[ACTIVITY] The records follow. Filter them to the lines that hold "Toggle".

[MATERIAL FOR THE TASK]

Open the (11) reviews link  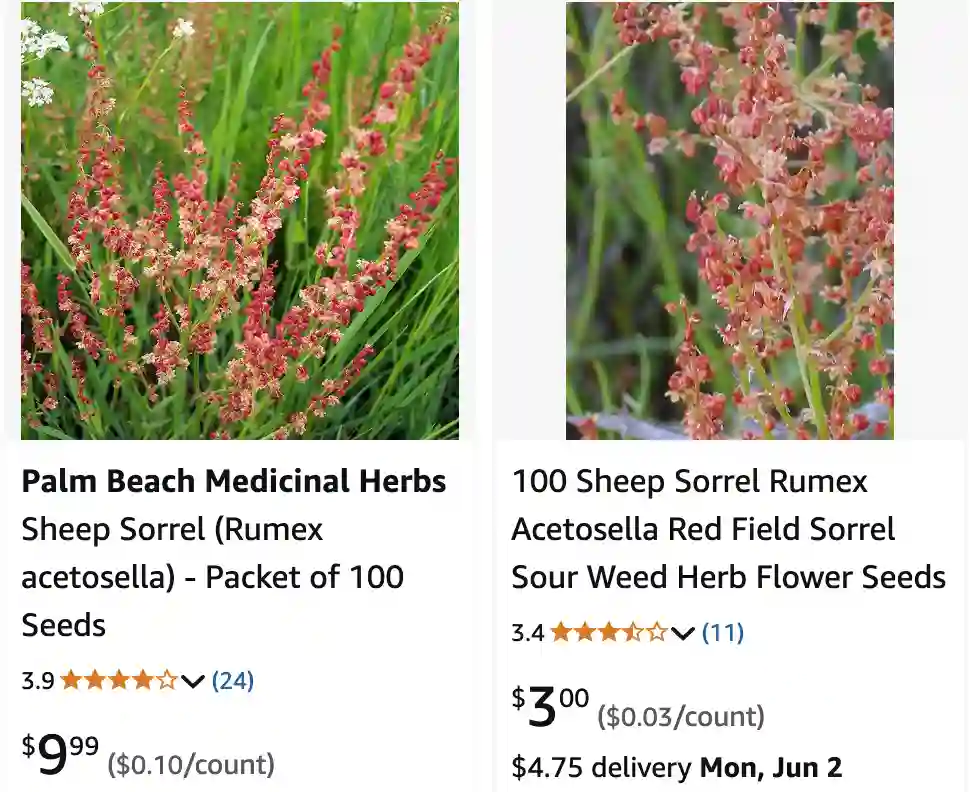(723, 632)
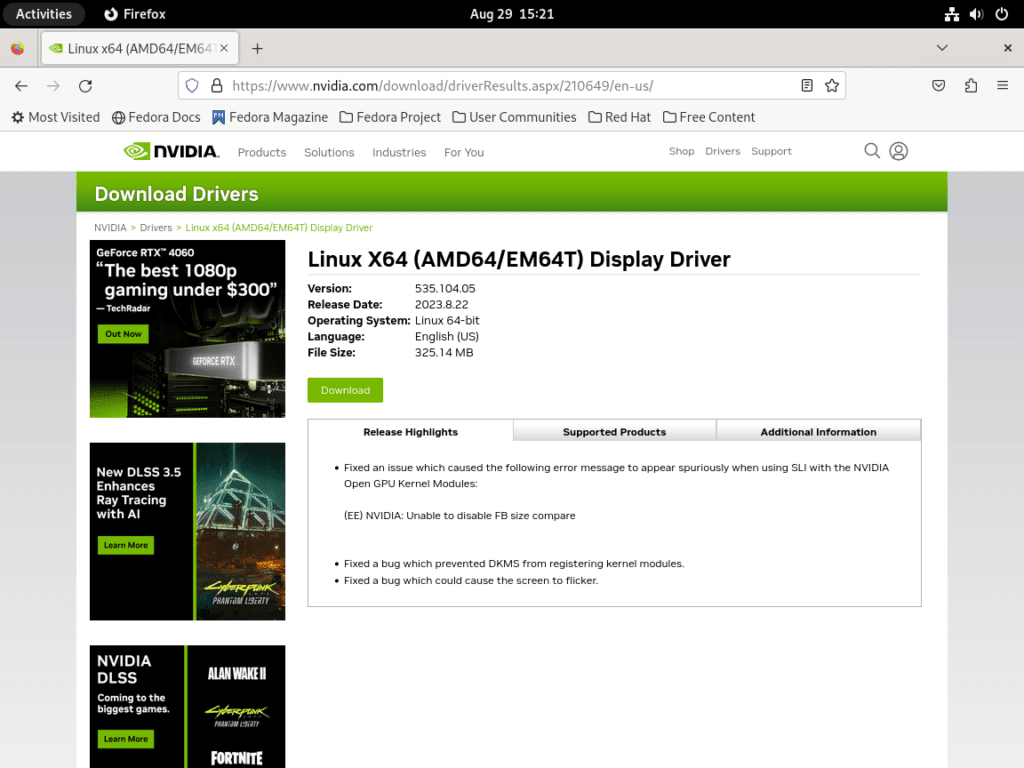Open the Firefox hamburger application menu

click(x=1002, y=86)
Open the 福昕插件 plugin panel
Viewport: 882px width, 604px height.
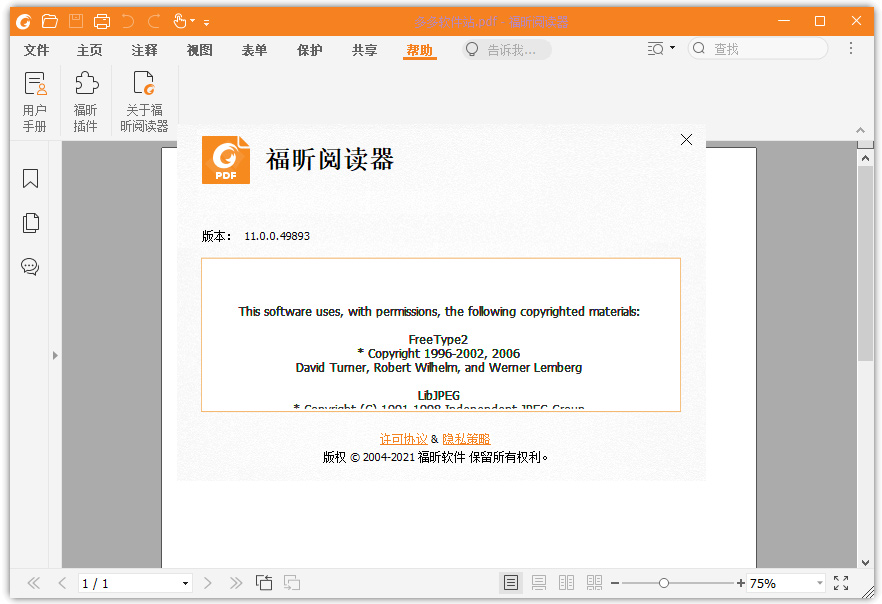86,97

==

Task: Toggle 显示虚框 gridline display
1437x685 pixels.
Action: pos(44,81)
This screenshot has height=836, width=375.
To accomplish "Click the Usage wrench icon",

* * *

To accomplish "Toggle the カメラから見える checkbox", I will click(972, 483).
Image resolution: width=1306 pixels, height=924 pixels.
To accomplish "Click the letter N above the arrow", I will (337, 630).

[EXERCISE ANSWER]
Task: Toggle 显示虚框 gridline display
To accomplish "Toggle the カメラから見える checkbox", I will click(972, 483).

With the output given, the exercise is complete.